To compute year-over-year percent change measured at a given period within the year, subset the series of percent changes from the same period in the previous year to form a yearly data set. Use an IF or WHERE statement to select observations for the period within each year on which the year-over-year changes are based.

For example, the following statements compute year-over-year percent change in CPI from December of the previous year to December of the current year:

data annual; set uscpi; pctchng = dif12( cpi ) / lag12( cpi ) * 100; label pctchng = "Percent Change: December to December"; if month( date ) = 12; format date year4.; run;

To compute changes in yearly averages, first aggregate the series to an annual series by using the EXPAND procedure, and then compute the percent change of the annual series. (See Chapter 15: The EXPAND Procedure, for more information about PROC EXPAND.)
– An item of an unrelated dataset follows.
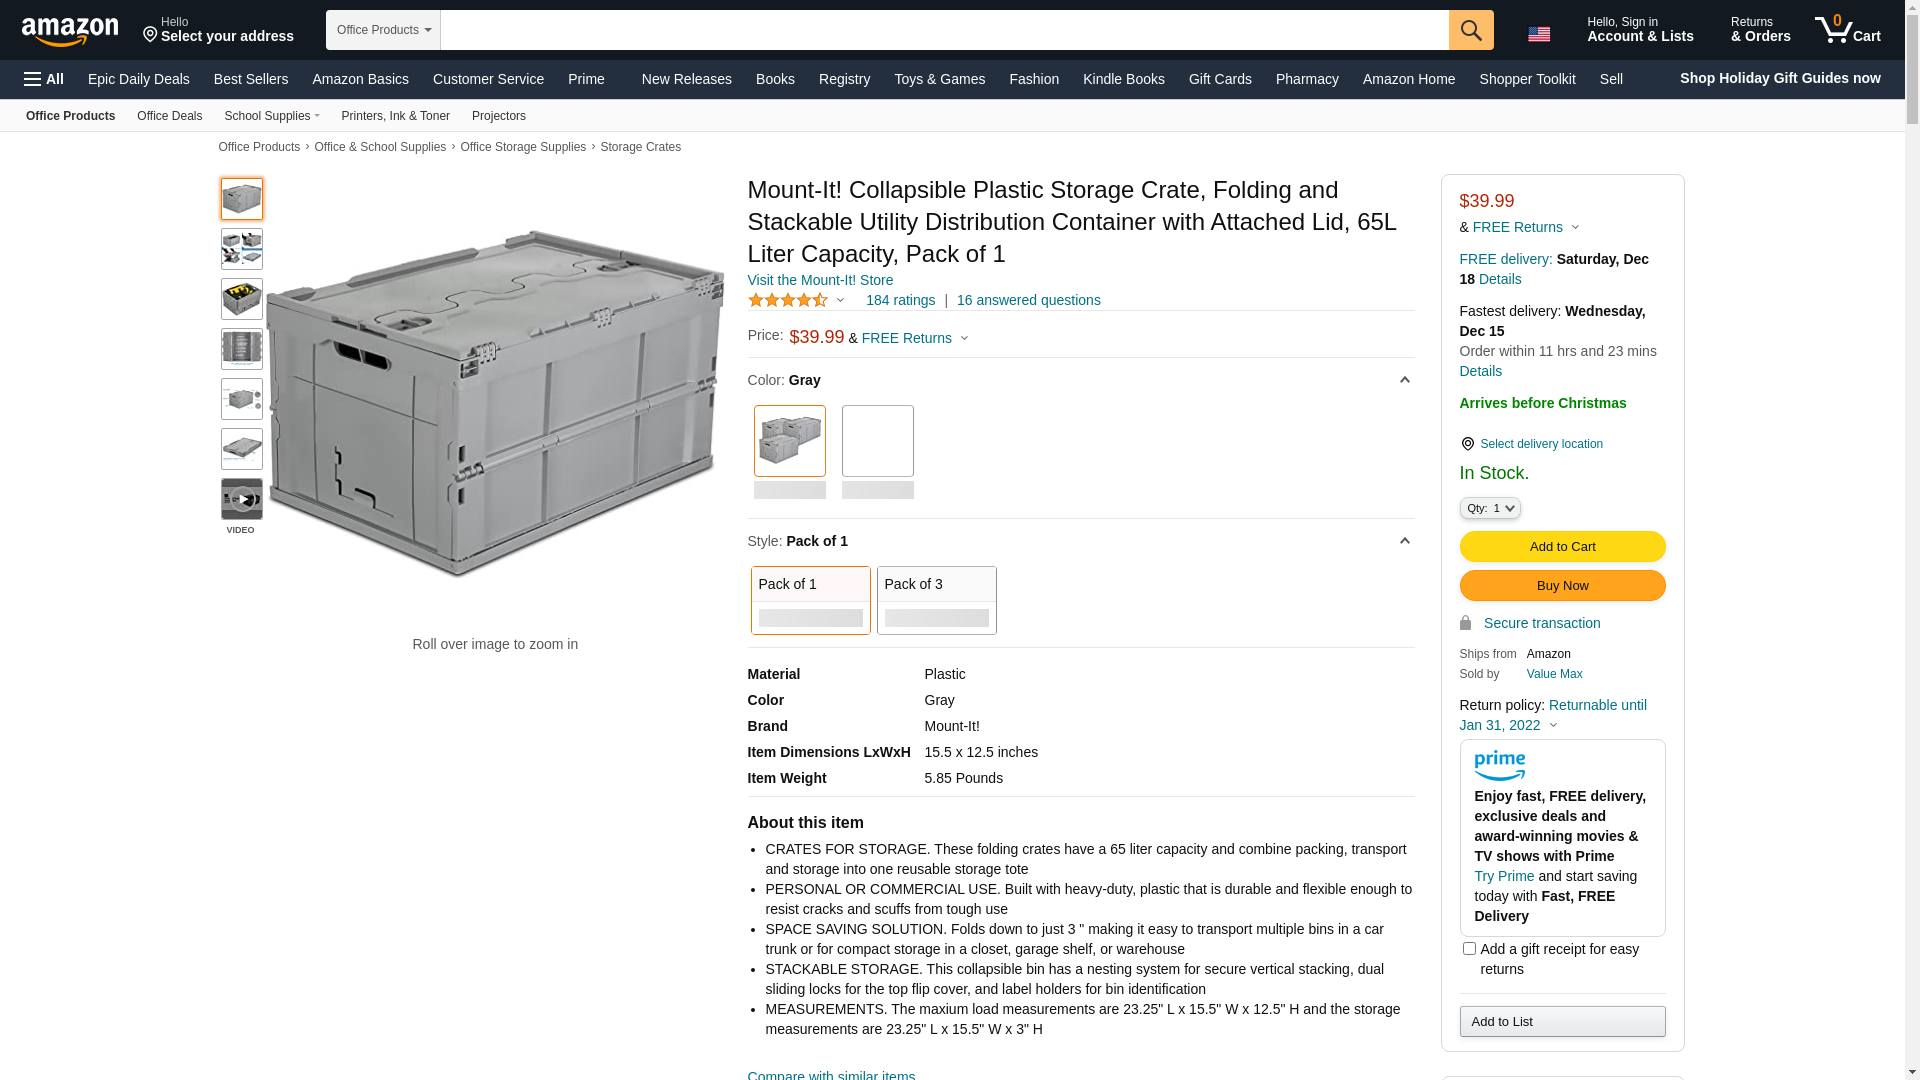
Task: Open School Supplies submenu
Action: [272, 116]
For example, the following statements compute percent changes in the annual averages of CPI:

proc expand data=uscpi out=annual from=month to=year; convert cpi / observed=average method=aggregate; run; data annual; set annual; pctchng = dif( cpi ) / lag( cpi ) * 100; label pctchng = "Percent Change in Yearly Averages"; run;

It is also possible to compute percent change in the average over the most recent yearly span. For example, the following statements compute monthly percent change in the average of CPI over the most recent 12 months from the average over the previous 12 months:

data uscpi; retain sum12 0; drop sum12 ave12 cpilag12; set uscpi; sum12 = sum12 + cpi; cpilag12 = lag12( cpi ); if cpilag12 ^= . then sum12 = sum12 - cpilag12; if lag11( cpi ) ^= . then ave12 = sum12 / 12; pctchng = dif12( ave12 ) / lag12( ave12 ) * 100; label pctchng = "Percent Change in 12 Month Moving Ave."; run;

This example is a complex use of LAG and DIF functions that requires care in handling the initialization of the moving-window averaging process. The LAG12 of CPI is checked for missing values to determine when more than 12 values have been accumulated, and older values must be removed from the moving sum. The LAG11 of CPI is checked for missing values to determine when at least 12 values have been accumulated; AVE12 will be missing when LAG11 of CPI is missing. The DROP statement prevents temporary variables from being added to the data set.

Note that the DIF and LAG functions must execute for every observation, or the queues of remembered values will not operate correctly. The CPILAG12 calculation must be separate from the IF statement. The PCTCHNG calculation must not be conditional on the IF statement.

The EXPAND procedure provides an alternative way to compute moving averages.